In 1970, Norman R. Yetman published another work based on the WPA slave narratives, Voices from Slavery: Selections from the Slave Narrative Collection of the Library of Congress, which consists of an introduction and around a hundred texts. Like Botkin, Yetman edited the texts. As Rawick points out,
Professor Yetman’s selections in this volume of 100 of the WPA narratives, while excellent, also have been edited. At times, in order “to improve readability and continuity,” he has rewritten sentences and deleted others; he has eliminated the different “dialect” spellings in “an attempt to achieve some uniformity”; he has eliminated “those comments ... that concerned the informant’s situation when interviewed”; and he has usually deleted all the material included in the interviews that deal with events that occurred after the Civil War. (Rawick 1972: I, xvii)

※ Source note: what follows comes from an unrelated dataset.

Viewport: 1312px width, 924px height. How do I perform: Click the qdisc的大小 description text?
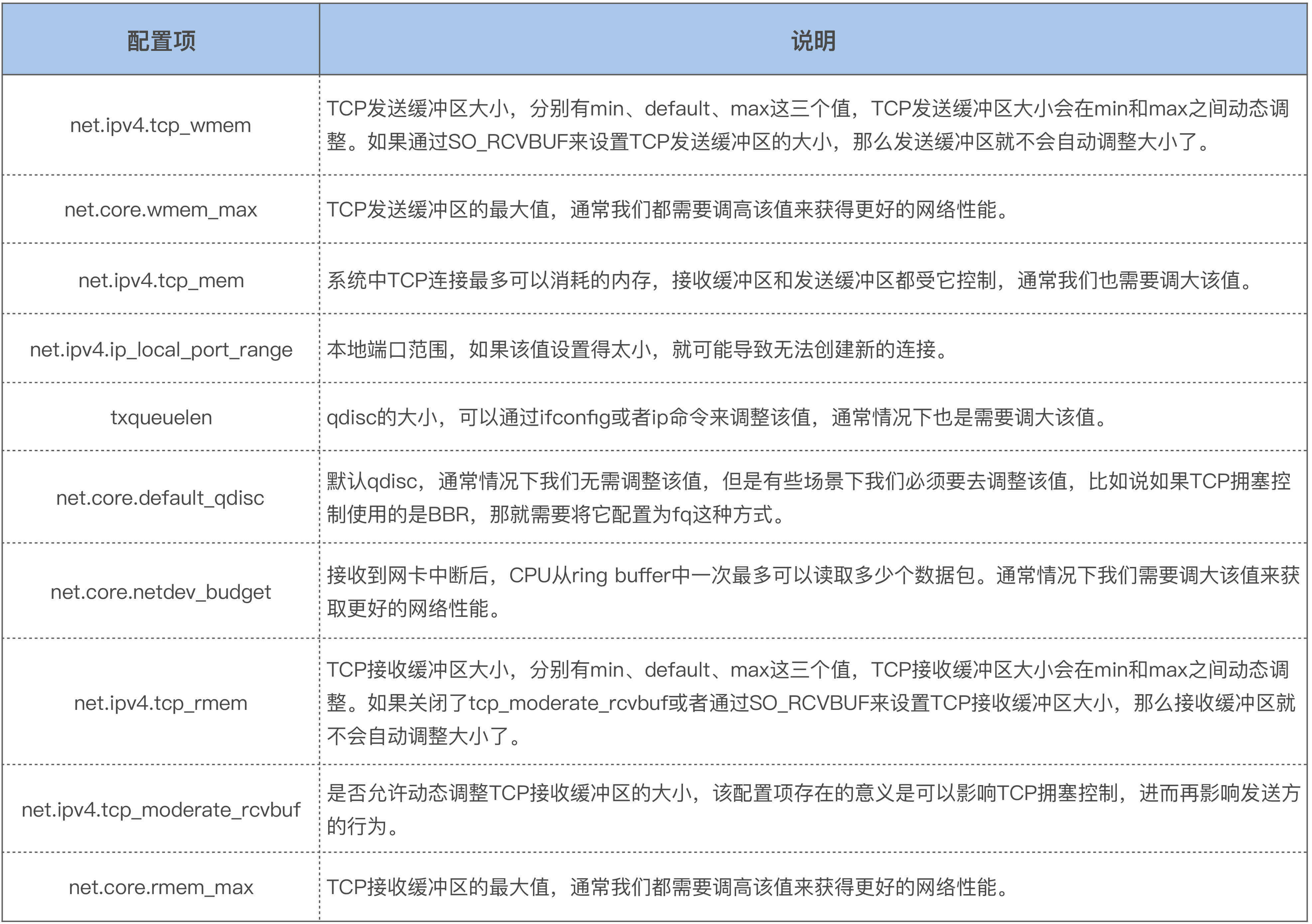(717, 418)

In 1972 George P. Rawick published photographic reproductions of all of the interviews in the seventeen bound volumes in the Library of Congress as the first part of The American Slave: A Composite Autobiography, accompanied by an introductory volume, From Sundown to Sunup: The Making of the Black Community As volumes 18, Unwritten History of Slavery and 19, God Struck Me Dead, he also included the slave narratives recorded in the 1920s and 1930s by fieldworkers from Fisk University. The sixty-one Indiana narratives, along with the Alabama narratives, appear in volume 6.
Subsequently, in state depositories Rawick uncovered many other WPA interviews with ex-slaves that for some reason had not been sent to Washington. With the publication of this material in two separate supplemental series in 1977 and 1979, Rawick’s monumental project eventually expanded from nineteen to forty-one volumes. The Indiana narratives that he found in the Cunningham Memorial Library at Indiana State University appear with the Ohio narratives in the first supplement, Series 1, Volume 5. Rawick includes three narratives collected in Indiana in the 1979 supplement (Rawick 1979: I, 275–283), but they had previously appeared in the 1977 supplement (Rawick 1977: IV, 82–83, 89–91, 230–231). The narratives in the two supplemental series are photographic reproductions of retyped narratives instead of photographic reproductions of the original typescripts, as in the earlier volumes. Rawick explained that he “left the interviews exactly as they were recorded, thus permitting future scholars to handle the narratives as they see fit” (Rawick 1972: I, xvii). In 1976 the Scholarly Press issued a seventeen-volume edition of the bound narratives in the Library of Congress. Like Rawick’s volumes, this edition was intended for scholarly purposes and marketed mainly to libraries.